Collected data entries
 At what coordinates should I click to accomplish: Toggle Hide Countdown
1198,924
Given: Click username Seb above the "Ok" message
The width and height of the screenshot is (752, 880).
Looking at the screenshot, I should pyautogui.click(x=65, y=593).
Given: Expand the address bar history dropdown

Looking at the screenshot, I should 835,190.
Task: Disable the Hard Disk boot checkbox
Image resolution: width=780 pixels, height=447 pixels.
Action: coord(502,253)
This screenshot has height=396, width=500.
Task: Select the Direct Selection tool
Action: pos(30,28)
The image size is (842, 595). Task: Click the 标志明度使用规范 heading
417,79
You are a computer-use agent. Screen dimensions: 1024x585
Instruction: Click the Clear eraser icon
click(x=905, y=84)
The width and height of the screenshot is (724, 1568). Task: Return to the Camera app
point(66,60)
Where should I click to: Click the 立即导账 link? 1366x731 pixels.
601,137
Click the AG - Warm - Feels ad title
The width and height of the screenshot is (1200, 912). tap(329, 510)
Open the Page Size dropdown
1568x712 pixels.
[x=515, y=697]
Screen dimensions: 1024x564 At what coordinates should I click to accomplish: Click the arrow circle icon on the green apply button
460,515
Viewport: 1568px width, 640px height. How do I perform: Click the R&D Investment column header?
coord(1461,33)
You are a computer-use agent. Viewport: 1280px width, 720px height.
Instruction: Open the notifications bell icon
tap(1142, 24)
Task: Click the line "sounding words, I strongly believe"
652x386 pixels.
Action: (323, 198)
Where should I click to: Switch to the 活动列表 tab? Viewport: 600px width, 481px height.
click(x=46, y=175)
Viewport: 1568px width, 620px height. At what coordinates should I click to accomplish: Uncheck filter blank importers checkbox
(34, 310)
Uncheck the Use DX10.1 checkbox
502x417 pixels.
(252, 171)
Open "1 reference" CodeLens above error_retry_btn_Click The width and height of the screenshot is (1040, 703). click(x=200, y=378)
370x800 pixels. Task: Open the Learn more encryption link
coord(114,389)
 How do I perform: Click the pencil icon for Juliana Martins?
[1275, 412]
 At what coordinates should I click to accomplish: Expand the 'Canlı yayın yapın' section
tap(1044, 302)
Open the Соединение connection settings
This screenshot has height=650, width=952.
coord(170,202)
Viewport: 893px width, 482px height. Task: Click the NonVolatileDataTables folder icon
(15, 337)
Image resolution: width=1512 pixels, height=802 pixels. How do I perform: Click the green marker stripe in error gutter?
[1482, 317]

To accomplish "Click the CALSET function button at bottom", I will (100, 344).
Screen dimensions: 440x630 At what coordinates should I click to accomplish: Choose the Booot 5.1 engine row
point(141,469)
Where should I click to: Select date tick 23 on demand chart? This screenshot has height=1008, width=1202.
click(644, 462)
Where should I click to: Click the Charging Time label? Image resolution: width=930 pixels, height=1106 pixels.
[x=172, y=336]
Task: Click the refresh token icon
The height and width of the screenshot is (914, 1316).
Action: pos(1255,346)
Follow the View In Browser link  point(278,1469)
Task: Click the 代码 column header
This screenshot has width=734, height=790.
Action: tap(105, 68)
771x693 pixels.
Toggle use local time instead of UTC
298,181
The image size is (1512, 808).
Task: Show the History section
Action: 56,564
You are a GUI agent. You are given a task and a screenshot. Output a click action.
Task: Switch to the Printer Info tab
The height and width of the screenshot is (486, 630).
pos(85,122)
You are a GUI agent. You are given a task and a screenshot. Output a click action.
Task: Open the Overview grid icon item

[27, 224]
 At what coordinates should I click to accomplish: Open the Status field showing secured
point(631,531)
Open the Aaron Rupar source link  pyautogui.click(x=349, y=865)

__What is required__. Find the word "above" in the entries, then copy out every line that has it.

__Solution for this task__.
Given: Click username Seb above the "Ok" message
Open "1 reference" CodeLens above error_retry_btn_Click The width and height of the screenshot is (1040, 703). click(x=200, y=378)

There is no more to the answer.